* PROBLEM *
Please reproduce, exactly as given, the lines running from the start of the data to the line containing "The image size is (1566, 625).", inclusive, and omit the pictures.
____ LISTED ENTRIES
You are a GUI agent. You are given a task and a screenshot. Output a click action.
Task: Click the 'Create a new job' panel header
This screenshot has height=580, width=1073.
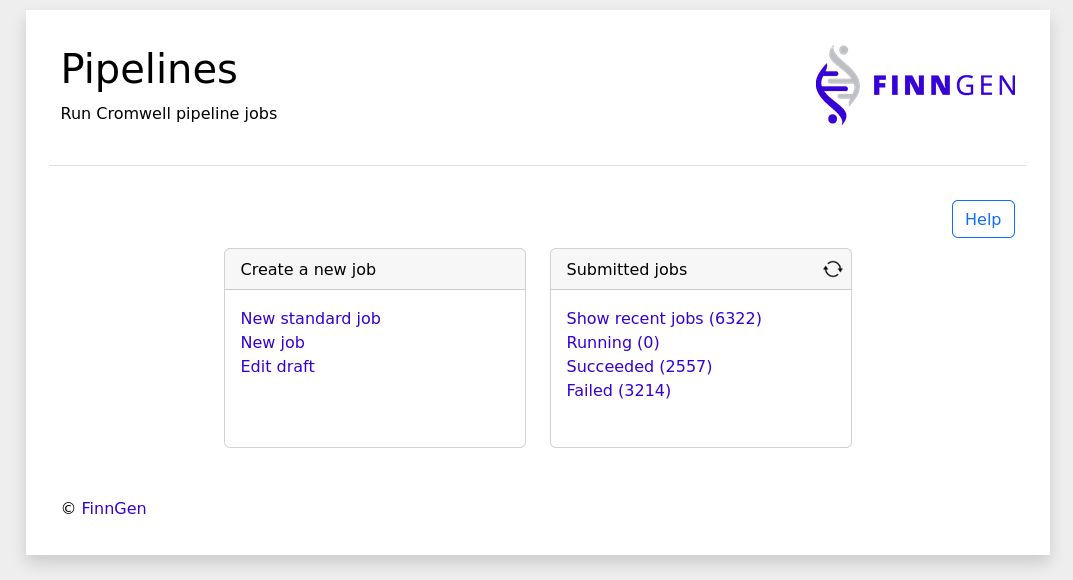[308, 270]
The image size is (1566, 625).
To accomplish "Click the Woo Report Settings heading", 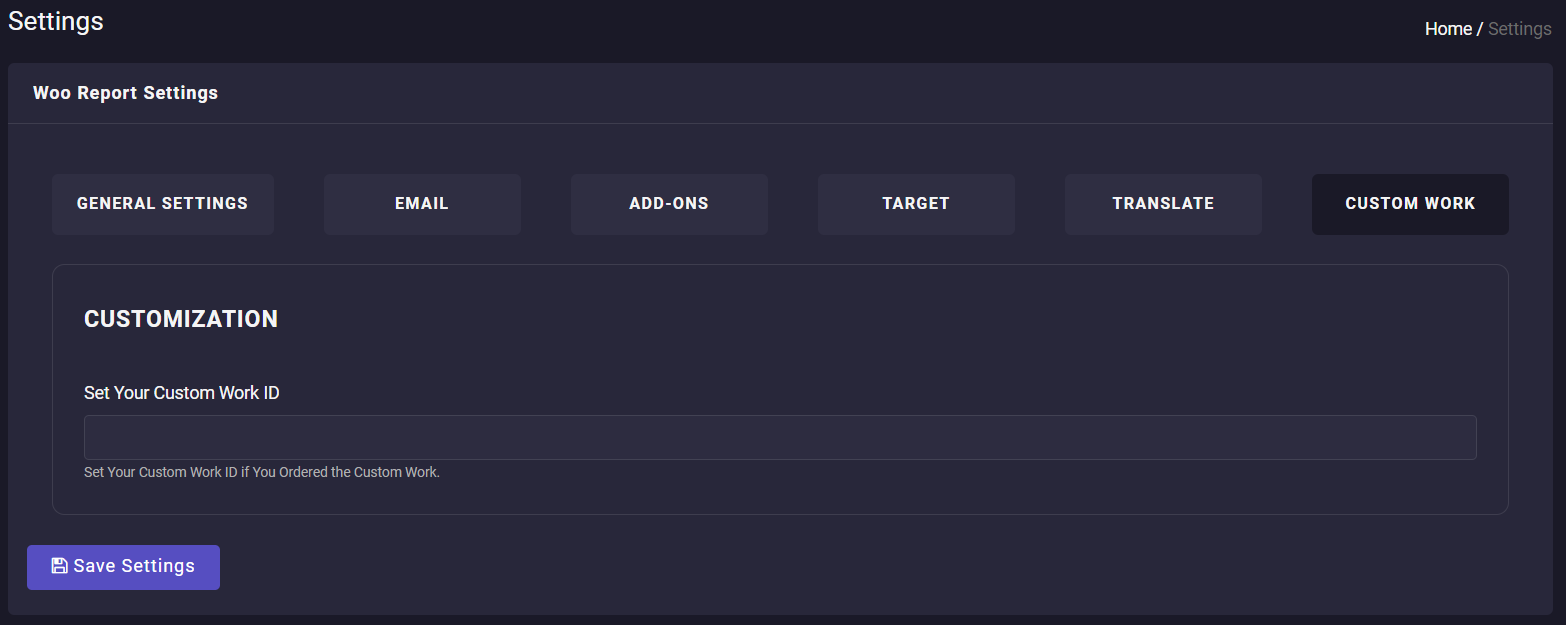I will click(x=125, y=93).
________
* SOLUTION FOR THIS PROBLEM *
You are a GUI agent. You are given a task and a screenshot. Output a click action.
Task: Click the 'Create a new job' panel header
This screenshot has height=580, width=1073.
[308, 270]
The image size is (1566, 625).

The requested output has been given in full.